요약하자면, 비밀번호를 설정할 경우 첫 번째 글자의 역할이 생각보다 중요하다는 점, 비밀번호가 길어질수록 각 문자 1개가 가지는 엔트로피의 크기는 줄어들겠지만 문자열이 늘어날수록 엔트로피가 커진다는 사실은 변함이 없으므로 비밀번호가 길수록 엔트로피가 크다는 점, 대문자나 특수문자를 사용하면 효과적이라는 점, 존재하는 단어가 아닐 경우 더 효과적이라는 점이다.

 

무차별 공격으로 예상되는 움직임을 포착했을 경우 대처 방법

무차별 공격으로 예상되는 움직임, 즉 여러 번의 비밀번호 입력 오류가 발생할 경우, 대처 방법은 다음과 같다.

1) 계정 일시 동결 방법

계정을 일시적으로 동결시켜 이메일이나 휴대전화를 통한 추가적인 본인인증 진행을 통해서만 계정의 동결상태를 해제할 수 있도록 하는 방법

2) 마우스 클릭 이벤트

3) 무작위 문자열 생성 및 입력 방법

위와 같이 간략하게 3가지 정도의 방법이 있는데, 예정의 일시 동결 같은 경우는 보안에 있어서는 매우 효과적인 방법이지만, 오히려 이를 역으로 이용하는 공격에 당할 수 있다. 예를 들면, 예전에는 경희대학교 홈페이지에 로그인을 시도할 때 5번 이상의 비밀번호 입력 오류가 발생할 경우 계정이 일시 동결되어, 이를 학교에 직접 방문하여 본인 인증을 해야만 해제할 수 있었다. 이러한 원리를 한시가 급한 수강신청 기간 동안 악용한다면 많은 학생들이 피해를 볼 수 있는 상황이 생길 수 있다. 

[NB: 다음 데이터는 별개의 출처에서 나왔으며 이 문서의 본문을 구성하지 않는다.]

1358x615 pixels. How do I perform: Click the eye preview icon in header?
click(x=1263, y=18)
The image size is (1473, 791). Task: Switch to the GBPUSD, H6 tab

그러므로 간단하면서도 효과적인 방법을 통해 보안을 강화할 수 있는 방법인 3번, 무작위 문자열 생성 및 입력 방법을 이번 프로젝트에서 직접 구현하고, 무작위 공격 툴(John the Ripper)를 이용하여 직접 제작한 홈페이지의 보안성을 확인하는 과정을 진행하도록 한다.

시스템 구성 및 구현 방법

시스템 구성

1) Flowchart diagram

2) Use case diagram

3) Class diagram

4) Sequence diagram

구현 방법

1) 홈페이지 제작

홈페이지는 HTML과 CSS, 자바스크립트 등의 툴을 이용해서 제작하도록 한다.

2) 비밀번호 저장

로그인 정보인 비밀번호를 저장할 수 있는 망고DB를 사용한다. 암호화된 비밀번호를 DB에서 가져와서 해독하는 것이 아니라, 무차별적으로 대입해서 비밀번호를 알아내는 것이므로 홈페이지에서 비밀번호를 암호화시키는 과정은 생략한다.

3) 검증

John the Ripper라는 무차별 공격 툴을 사용하여 홈페이지의 보안성을 검증한다.